Your commission isn’t just a tip for your agent
That commission isn’t just a nice little reward for selling your house, because that house won’t sell itself.
In order to sell your property, your agent will need to answer lots of phone calls, make lots of phone calls, conduct at least one viewing, deal with awkward and charming house-hunters alike. They’ll fend off aggressive developers who think they can get away with an offer of £250,000.
You’ll get some good publicity
Your commission will also fund the expense of a professional photography shoot with, these days, staging advice and maybe even a few props.
You can’t do much in the property market without great photos, so if you think you can save the £300 to £400 involved in taking, editing and uploading photos, you’d better be a professional photographer yourself!

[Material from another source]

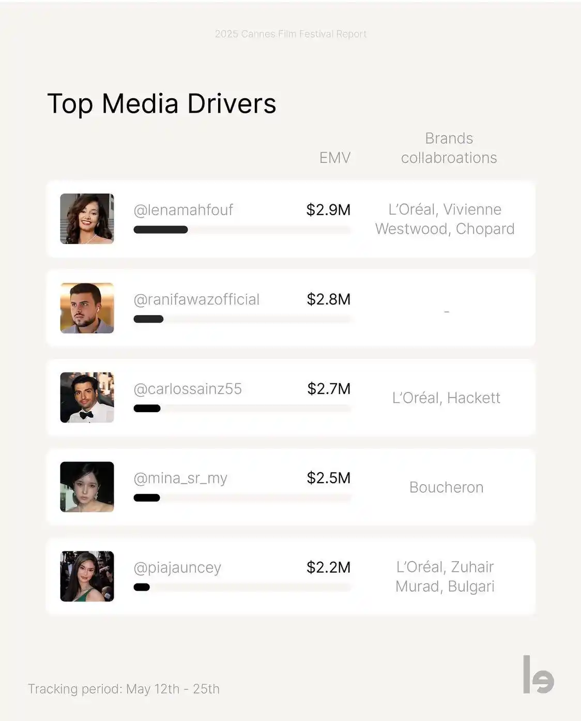The height and width of the screenshot is (721, 581).
Task: Click the @mina_sr_my username
Action: (180, 478)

Then there’s the brochures, which are still very effective, especially if your property is in the window display and it catches the eye of a passer-by. A print run can cost upwards of £200 and if it helps to sell your place, it’s just as worth it as the photos and the phone calls.
You’re paying for the long-run
If your property is on the market for a few months, then there’s going to be a lot of viewings, calls, negotiations and diplomacy in order to find that buyer and walk them through to completion. Your commission will fund either months of attention or a rapid sale at the right price – either way, your estate agent deserves every penny.